Kilzer wrote that Tsarnaeva was a loving and supportive mother, and she felt sympathy for her plight after the April 15 bombings. But she stopped visiting the family's home for spa treatments in late 2011 or early 2012 when, during one session, she "started quoting a conspiracy theory, telling me that she thought 9/11 was purposefully created by the American government to make America hate Muslims."
"It's real," Tsarnaeva said, according to Kilzer. "My son knows all about it. You can read on the Internet."
In the spring of 2010, Zubeidat's eldest son got married in a ceremony at a Boston mosque that no one in the family had previously attended. Tamerlan and his wife, Katherine Russell, a Rhode Island native and convert from Christianity, now have a child who is about 3 years old.

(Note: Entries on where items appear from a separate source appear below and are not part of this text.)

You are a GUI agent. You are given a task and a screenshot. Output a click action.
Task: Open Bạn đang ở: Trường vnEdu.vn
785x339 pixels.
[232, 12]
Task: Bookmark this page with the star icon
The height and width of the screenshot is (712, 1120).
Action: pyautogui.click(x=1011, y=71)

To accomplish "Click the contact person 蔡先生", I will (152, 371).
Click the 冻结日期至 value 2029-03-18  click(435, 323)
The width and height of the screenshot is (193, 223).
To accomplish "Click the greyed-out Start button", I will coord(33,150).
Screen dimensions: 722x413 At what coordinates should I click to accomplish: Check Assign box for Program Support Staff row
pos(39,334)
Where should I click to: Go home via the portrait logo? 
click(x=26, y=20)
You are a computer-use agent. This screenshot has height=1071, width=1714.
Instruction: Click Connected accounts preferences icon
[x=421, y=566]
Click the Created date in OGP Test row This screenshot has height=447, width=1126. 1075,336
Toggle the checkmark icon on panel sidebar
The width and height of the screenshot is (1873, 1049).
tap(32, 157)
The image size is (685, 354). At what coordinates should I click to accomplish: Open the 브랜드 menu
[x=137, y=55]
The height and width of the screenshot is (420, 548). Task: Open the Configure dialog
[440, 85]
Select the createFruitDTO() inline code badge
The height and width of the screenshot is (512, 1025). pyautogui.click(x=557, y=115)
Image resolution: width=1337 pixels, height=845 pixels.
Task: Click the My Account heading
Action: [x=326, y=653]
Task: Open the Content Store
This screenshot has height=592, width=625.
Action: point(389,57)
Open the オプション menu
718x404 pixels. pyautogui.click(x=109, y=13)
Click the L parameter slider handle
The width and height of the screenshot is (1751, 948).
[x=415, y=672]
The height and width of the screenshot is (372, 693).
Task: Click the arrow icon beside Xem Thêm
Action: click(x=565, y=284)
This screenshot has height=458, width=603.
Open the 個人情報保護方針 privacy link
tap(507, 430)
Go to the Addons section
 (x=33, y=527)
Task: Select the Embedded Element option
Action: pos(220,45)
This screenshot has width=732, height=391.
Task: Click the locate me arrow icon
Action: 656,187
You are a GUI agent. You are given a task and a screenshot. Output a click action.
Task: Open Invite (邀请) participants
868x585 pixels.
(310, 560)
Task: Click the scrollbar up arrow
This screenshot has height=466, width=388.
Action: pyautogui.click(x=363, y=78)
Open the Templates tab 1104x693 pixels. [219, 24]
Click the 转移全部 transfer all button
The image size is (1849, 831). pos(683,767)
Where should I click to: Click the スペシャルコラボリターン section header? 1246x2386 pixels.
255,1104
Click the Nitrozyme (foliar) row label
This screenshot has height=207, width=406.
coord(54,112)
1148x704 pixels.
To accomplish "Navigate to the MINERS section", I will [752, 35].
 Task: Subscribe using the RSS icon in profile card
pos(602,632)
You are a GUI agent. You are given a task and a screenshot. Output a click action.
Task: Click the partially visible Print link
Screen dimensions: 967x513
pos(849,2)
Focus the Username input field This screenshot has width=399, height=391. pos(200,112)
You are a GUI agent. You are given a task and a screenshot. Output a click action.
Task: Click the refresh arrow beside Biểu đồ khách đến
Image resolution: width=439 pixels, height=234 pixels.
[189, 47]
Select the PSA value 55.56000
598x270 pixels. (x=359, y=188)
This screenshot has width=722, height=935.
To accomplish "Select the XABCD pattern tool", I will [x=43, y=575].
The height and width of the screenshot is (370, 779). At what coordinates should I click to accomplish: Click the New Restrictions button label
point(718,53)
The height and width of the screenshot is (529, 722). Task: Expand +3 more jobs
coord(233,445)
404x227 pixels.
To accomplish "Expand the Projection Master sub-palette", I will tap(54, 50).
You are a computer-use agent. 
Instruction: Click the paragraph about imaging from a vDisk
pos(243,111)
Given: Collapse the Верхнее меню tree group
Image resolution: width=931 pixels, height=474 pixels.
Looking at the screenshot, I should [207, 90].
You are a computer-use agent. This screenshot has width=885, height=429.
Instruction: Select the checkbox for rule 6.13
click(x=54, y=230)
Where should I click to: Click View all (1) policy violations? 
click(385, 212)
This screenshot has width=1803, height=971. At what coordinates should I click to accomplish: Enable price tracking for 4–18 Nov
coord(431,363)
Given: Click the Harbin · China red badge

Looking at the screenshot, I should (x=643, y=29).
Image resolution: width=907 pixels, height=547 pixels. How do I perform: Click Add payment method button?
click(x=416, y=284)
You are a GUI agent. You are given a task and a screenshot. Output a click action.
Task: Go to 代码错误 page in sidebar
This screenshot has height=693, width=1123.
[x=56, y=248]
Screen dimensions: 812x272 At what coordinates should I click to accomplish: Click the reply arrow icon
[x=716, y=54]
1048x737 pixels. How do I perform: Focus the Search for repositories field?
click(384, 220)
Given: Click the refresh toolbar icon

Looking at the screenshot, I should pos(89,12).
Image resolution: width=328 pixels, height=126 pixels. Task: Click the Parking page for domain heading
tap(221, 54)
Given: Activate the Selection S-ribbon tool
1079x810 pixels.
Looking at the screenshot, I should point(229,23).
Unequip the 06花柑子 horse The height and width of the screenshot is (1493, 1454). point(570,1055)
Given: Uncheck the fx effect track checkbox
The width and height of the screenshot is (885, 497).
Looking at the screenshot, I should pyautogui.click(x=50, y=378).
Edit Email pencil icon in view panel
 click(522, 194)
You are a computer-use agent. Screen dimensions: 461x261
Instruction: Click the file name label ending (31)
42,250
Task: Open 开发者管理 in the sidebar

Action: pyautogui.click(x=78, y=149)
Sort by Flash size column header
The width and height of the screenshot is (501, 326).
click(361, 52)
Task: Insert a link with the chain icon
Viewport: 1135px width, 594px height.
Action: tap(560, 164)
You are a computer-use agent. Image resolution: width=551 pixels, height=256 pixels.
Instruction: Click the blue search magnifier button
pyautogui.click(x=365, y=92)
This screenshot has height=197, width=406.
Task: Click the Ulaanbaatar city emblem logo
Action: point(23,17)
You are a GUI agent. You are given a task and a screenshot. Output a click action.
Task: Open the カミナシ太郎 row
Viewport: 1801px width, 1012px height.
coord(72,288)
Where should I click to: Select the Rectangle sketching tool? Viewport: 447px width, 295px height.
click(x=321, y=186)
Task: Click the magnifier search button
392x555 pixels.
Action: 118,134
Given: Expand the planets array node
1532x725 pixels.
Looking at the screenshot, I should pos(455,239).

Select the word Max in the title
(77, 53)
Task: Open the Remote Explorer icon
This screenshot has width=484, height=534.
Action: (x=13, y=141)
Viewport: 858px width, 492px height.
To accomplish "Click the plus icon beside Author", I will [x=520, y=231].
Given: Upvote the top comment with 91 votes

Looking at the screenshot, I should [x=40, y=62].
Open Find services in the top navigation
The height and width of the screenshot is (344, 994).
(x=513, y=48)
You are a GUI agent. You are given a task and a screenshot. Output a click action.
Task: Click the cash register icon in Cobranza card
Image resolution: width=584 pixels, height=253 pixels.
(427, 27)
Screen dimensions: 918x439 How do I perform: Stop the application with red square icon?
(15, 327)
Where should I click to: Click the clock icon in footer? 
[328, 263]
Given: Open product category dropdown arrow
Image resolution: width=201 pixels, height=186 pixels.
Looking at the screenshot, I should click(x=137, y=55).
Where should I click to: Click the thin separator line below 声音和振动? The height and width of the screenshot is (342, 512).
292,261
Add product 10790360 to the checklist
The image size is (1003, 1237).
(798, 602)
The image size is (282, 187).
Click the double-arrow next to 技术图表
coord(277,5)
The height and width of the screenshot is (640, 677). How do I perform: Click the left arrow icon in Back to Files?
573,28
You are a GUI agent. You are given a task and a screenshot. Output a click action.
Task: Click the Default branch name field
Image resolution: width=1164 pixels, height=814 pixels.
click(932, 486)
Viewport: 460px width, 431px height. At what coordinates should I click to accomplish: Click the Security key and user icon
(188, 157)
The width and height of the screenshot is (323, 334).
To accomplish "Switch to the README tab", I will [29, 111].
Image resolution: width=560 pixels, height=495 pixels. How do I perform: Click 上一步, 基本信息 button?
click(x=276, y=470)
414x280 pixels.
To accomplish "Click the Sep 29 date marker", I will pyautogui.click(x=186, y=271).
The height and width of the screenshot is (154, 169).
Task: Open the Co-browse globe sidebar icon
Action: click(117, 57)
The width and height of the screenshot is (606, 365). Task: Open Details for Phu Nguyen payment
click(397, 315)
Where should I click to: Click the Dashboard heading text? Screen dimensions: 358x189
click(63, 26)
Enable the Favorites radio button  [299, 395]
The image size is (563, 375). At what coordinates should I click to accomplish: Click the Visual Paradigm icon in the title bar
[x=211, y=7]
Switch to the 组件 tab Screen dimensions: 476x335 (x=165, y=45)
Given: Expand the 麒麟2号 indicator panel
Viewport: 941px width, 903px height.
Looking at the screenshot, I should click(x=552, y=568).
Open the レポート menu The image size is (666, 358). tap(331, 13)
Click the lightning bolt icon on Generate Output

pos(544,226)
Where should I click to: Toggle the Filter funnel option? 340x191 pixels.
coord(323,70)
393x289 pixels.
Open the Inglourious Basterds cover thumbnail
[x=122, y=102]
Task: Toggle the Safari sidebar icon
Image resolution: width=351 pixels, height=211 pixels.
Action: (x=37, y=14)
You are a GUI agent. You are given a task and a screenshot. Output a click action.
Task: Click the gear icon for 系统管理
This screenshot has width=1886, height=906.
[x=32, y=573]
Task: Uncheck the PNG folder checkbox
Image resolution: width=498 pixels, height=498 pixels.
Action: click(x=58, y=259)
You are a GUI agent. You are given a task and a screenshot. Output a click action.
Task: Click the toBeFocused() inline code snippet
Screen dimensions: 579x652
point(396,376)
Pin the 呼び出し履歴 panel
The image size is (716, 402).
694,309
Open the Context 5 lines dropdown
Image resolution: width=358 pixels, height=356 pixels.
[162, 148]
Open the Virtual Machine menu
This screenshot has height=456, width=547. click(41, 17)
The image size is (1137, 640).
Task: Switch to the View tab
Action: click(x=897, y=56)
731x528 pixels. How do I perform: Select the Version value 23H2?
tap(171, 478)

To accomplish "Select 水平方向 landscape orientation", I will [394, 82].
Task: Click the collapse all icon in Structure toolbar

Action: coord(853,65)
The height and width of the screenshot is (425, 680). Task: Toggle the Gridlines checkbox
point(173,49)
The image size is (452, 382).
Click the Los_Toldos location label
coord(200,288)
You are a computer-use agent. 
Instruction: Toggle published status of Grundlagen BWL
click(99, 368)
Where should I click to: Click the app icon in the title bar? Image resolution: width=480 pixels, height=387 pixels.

Zubeidat married into a Chechen family but was an outsider. She is an Avar, from one of the dozens of ethnic groups in Dagestan. Her native village is now a hotbed of an ultraconservative strain of Islam known as Salafism or Wahabbism.
It is unclear whether religious differences fueled tension in their family. Anzor and Zubeidat divorced in 2011.
About the same time, there was a brief FBI investigation into Tamerlan Tsarnaev, prompted by a tip from Russia's security service.
The vague warning from the Russians was that Tamerlan, an amateur boxer in the U.S., was a follower of radical Islam who had changed drastically since 2010. That led the FBI to interview Tamerlan at the family's home in Cambridge. Officials ultimately placed his name, and his mother's name, on various watch lists, but the inquiry was closed in late spring of 2011.
After the bombings, Russian authorities told U.S. investigators they had secretly recorded a phone conversation in which Zubeidat had vaguely discussed jihad with Tamerlan. The Russians also recorded Zubeidat talking to someone in southern Russia who is under FBI investigation in an unrelated case, according to U.S. officials who spoke on condition of anonymity because they were not authorized to discuss the investigation with reporters.
The conversations are significant because, had they been revealed earlier, they might have been enough evidence for the FBI to initiate a more thorough investigation of the Tsarnaev family.
Rep. Peter King, a member of the House Homeland Security Committee, told NBC's "Today" show Monday he believes the FBI investigation of the two young men would have gone much further if the Russian government had informed Washington of "the mother's radicalization, the son's radicalization. .. It definitely would have caused the investigation to go further."
Anzor's brother, Ruslan Tsarni, told the AP from his home in Maryland that he believed his former sister-in-law had a "big-time influence" on her older son's growing embrace of his Muslim faith and decision to quit boxing and school.
While Tamerlan was living in Russia for six months in 2012, Zubeidat, who had remained in the U.S., was arrested at a shopping mall in the suburb of Natick, Mass., and accused of trying to shoplift $1,624 worth of women's clothing from a department store.
She failed to appear in court to answer the charges that fall, and instead left the country.